Who will stand by you at the end of your life? Will it be a spouse, a child, a best friend?
Watching my mother deal with a terminal illness makes me think about the fact that few of us ever really think about dying. While we may prepare a will or purchase life insurance, how much time do we spend actually thinking about who will surround us at the end?
In my mother’s case, there is a line of people down the block waiting to surround her. It starts with the inner circle — me, my husband, my children. It then goes out in concentric circles to extended family — nieces, a sister, a brother-in-law, my husband’s family.
Her friends make up the next rung. They have visited, sent cards, flowers, cookies, gifts and more cookies.
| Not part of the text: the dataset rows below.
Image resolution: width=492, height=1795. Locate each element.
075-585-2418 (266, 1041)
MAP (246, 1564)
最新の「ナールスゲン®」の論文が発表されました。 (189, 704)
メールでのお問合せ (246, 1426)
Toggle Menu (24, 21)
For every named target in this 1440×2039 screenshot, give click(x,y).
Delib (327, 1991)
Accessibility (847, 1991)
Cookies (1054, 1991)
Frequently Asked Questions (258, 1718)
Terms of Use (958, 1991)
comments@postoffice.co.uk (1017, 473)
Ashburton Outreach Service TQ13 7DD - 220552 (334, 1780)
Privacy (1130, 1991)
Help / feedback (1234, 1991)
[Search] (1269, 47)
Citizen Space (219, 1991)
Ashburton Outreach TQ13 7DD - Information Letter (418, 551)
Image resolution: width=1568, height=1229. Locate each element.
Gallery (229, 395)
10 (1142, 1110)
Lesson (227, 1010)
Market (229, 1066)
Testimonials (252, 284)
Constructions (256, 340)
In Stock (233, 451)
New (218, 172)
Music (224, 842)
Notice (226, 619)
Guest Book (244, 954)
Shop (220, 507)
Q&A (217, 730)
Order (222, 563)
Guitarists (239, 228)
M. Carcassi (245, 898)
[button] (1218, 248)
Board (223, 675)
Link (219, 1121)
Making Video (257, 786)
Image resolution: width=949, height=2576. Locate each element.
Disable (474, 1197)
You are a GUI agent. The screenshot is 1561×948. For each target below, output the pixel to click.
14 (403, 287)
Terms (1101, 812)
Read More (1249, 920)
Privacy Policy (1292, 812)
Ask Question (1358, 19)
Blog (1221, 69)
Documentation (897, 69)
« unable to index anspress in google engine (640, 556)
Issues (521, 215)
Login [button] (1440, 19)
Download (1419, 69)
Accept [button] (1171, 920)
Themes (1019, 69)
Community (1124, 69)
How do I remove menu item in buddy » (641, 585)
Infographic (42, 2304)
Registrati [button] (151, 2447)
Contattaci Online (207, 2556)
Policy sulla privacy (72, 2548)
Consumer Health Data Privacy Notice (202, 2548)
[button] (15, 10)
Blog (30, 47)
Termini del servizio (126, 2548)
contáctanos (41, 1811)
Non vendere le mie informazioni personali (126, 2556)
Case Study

The final rung is made up of my friends, those who know my mother, and those who do not. They have sent meals, built wheelchair ramps, sung to my mother and spent countless hours visiting with her.
Unfortunately, when you are dying, even surrounded by a circle of love, there is still something very solitary about the experience. I sense with my mother that there is no greater feeling of loneliness because only the person going through it can truly understand what it feels like. But, I still think that having that circle helps — it is a hug, a touch, a look from people next to the bed who show my mother that they care, that they are there, standing by her, not in her shoes, but by her side.
We leave the world the way we lived. My mother lived fully, with love and compassion for everyone around her. She is now reaping the benefits of that with the blessings of having so many people stand by her.